• PAGE EXTRACT:
[start]

The Weight of the World: Allen Ginsberg & His Love Buzz
In 1954 a twenty-eight-year-old Allen Ginsberg wrote a little poem in his notebook while he was chilling in San José. Actually, it started off as just some open and honest thoughts on life. He was a little high on weed, I believe, but straight enough to be insightful and open-hearted. A few days later, remembering the advice of his mentor William Carlos Williams, Allen re-arranged his sentences into a formal poetic structure. After a little bit of what his friend poet, Gregory Corso, called “tailoring,” Allen was finished. He titled his work “SONG” and it is perhaps his first truly great short poem. It begins:
The weight of the world
is love.
Under the burden
of solitude,
under the burden
of dissatisfaction
the weight,
the weight we carry
is love.
About twelve years later, singer-songwriter Mick Jagger would echo these lines, only a little cooler and with a back beat: “I can’t get no / satisfaction.” But it was Allen Ginsberg who kicked open the doors of perception enough so people like Mick and Keith Richards or John Lennon and Paul McCartney—as well as Bob Dylan, of course—could walk into a slightly altered universal cultural space and finally write about real feelings instead of just bubblegum pop sentiments.
Allen Ginsberg, along with his spiritual brothers Jack Kerouac, William S. Burroughs and Gregory Corso, helped create a Love Revolution in America that spread throughout the entire world. The press called it the Beat Generation, but I like to think of it more as a writers’ crew, much the same as the Wu Tang Clan of my youth in the 1990s. These guys, the Beats, way back in the 1950s, encouraged each other to venture into the deep, dark primordial zones of consciousness and mad tripped out visionary states—as Kerouac quoted his pal Allen in The Subterraneans: “Smart went crazy.”

[end]

• PROBLEMS:
a – List the musicians named in the paragraph of the article on Allen Ginsberg that begins "About twelve years later".
b – According to the article on Allen Ginsberg, what title did he give his poem?
c – Please repeat everything in the article on Allen Ginsberg from "About twelve years" down to "bubblegum pop sentiments.", swapping "bubblegum pop" for "sugary pop".

Recorded data
[start]

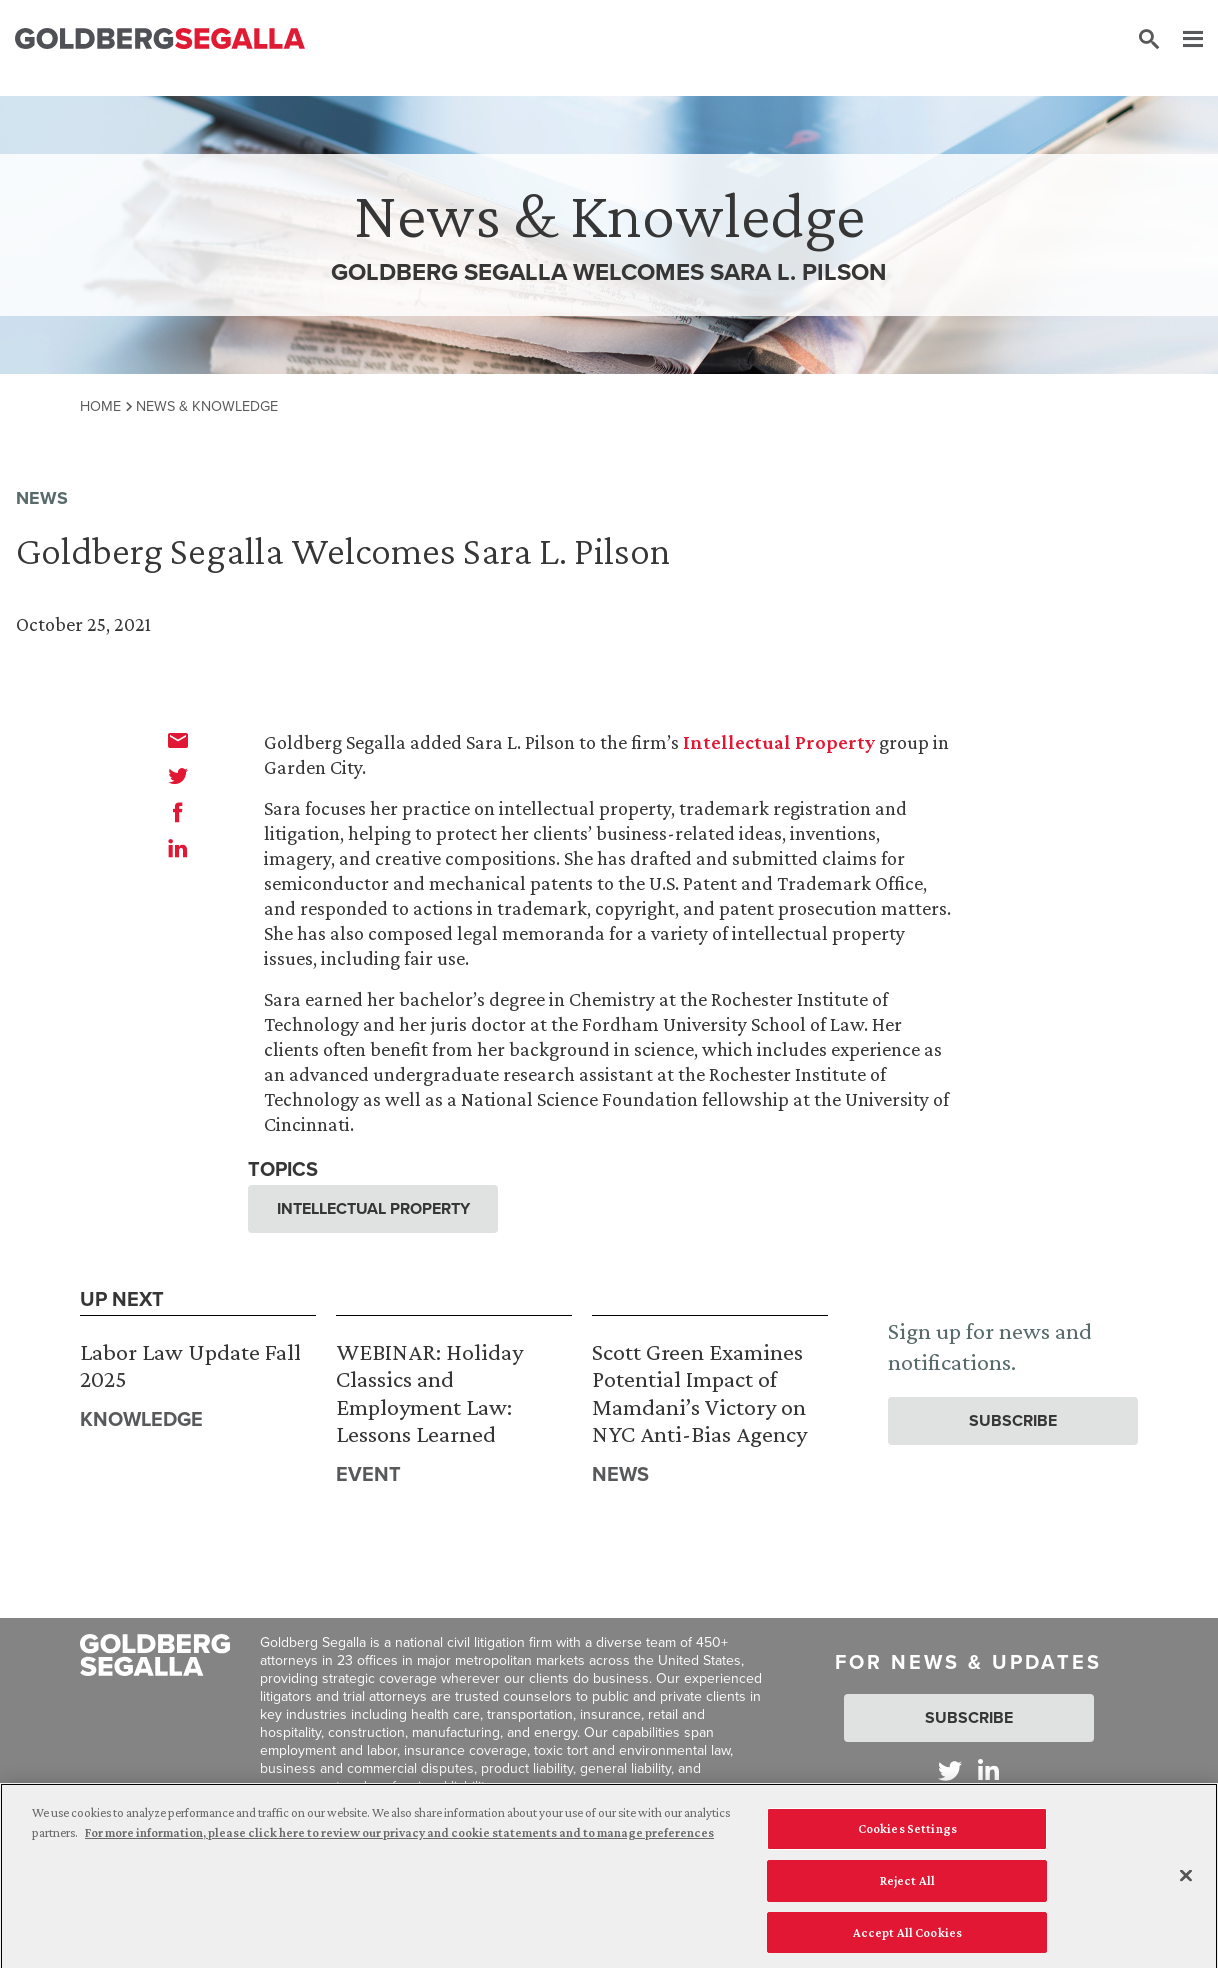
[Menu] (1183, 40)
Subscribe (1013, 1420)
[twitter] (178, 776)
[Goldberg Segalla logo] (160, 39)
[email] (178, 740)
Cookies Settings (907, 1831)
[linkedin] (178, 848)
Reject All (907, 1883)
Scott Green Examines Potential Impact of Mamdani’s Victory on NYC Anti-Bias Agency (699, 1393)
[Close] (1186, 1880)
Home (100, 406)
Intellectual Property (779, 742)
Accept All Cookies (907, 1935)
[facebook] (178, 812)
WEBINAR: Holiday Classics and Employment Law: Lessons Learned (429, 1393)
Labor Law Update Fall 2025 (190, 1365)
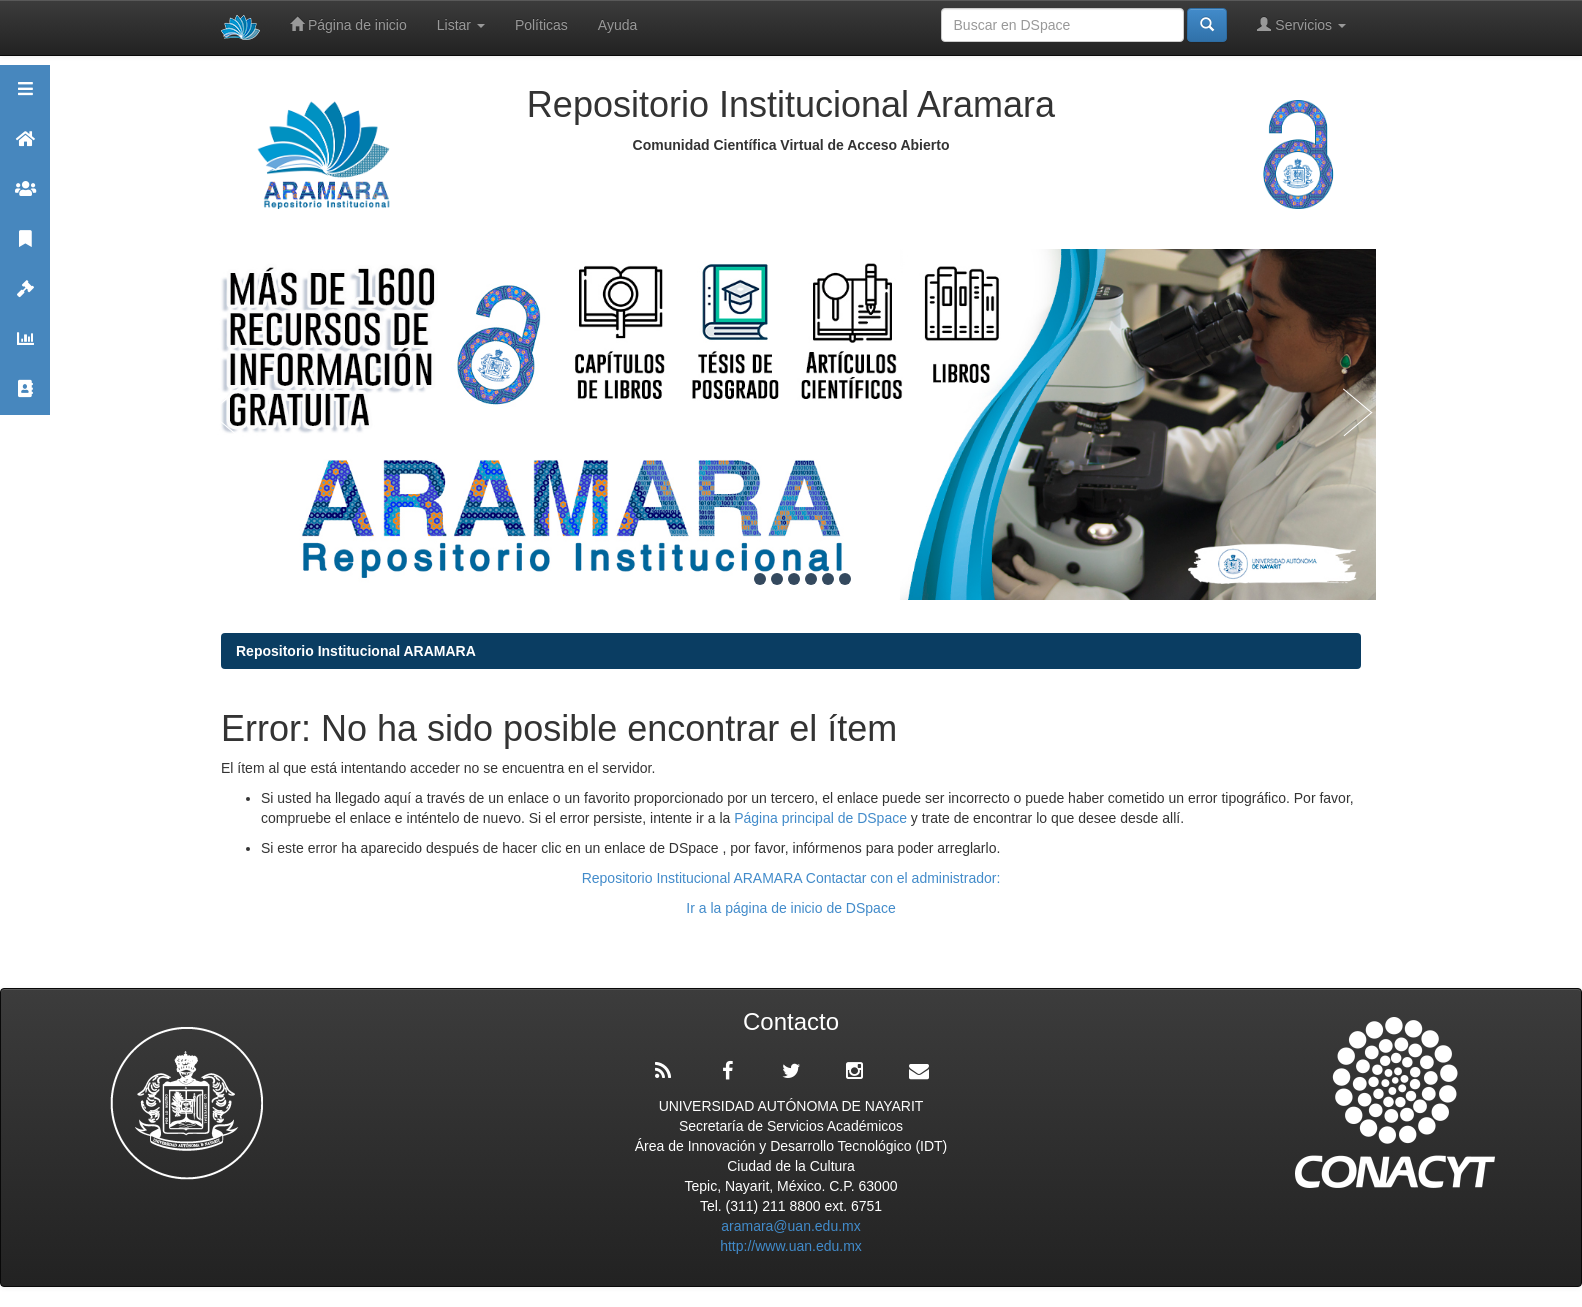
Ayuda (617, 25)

[end]
[start]

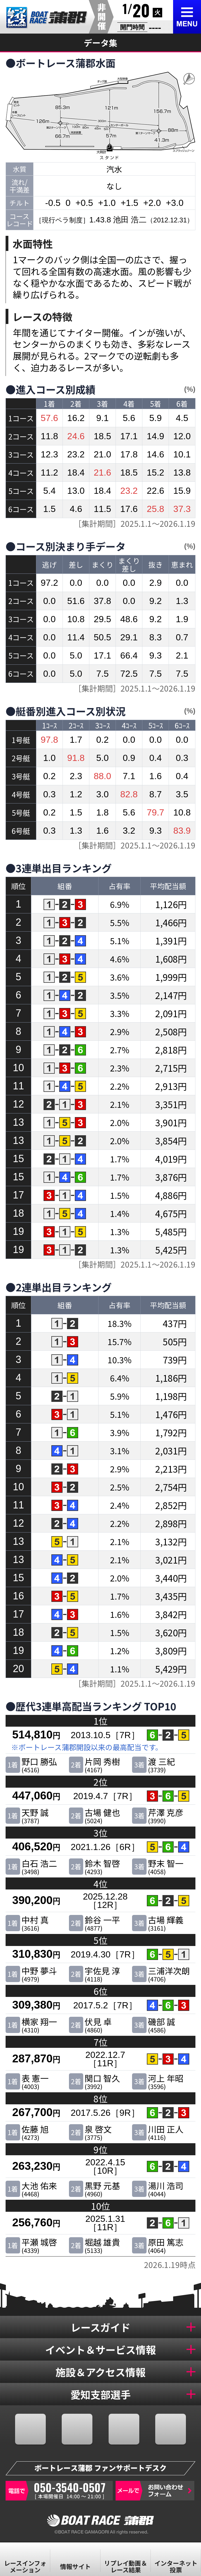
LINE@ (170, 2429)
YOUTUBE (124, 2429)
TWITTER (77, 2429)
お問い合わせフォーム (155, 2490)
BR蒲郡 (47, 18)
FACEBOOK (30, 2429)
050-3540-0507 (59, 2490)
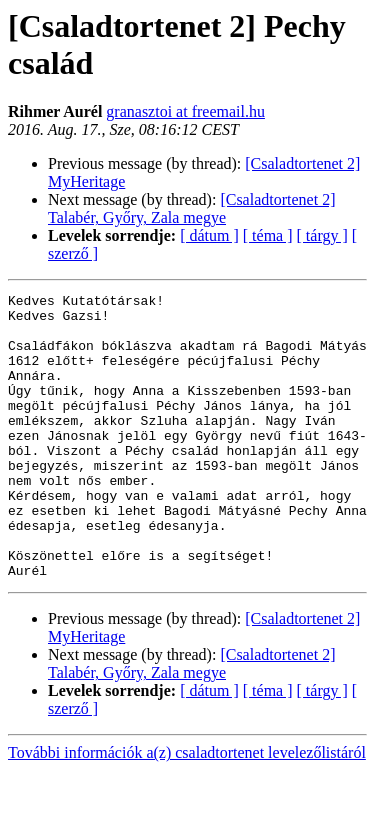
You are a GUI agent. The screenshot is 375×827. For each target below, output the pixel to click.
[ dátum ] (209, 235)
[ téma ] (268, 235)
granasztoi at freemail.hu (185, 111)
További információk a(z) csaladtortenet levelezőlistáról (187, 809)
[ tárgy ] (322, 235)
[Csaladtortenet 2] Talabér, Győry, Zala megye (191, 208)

[end]

• COMPLETED EXERCISE:
a – Mick Jagger, Keith Richards, John Lennon, Paul McCartney, Bob Dylan

b – "SONG"

c –
About twelve years later, singer-songwriter Mick Jagger would echo these lines, only a little cooler and with a back beat: “I can’t get no / satisfaction.” But it was Allen Ginsberg who kicked open the doors of perception enough so people like Mick and Keith Richards or John Lennon and Paul McCartney—as well as Bob Dylan, of course—could walk into a slightly altered universal cultural space and finally write about real feelings instead of just sugary pop sentiments.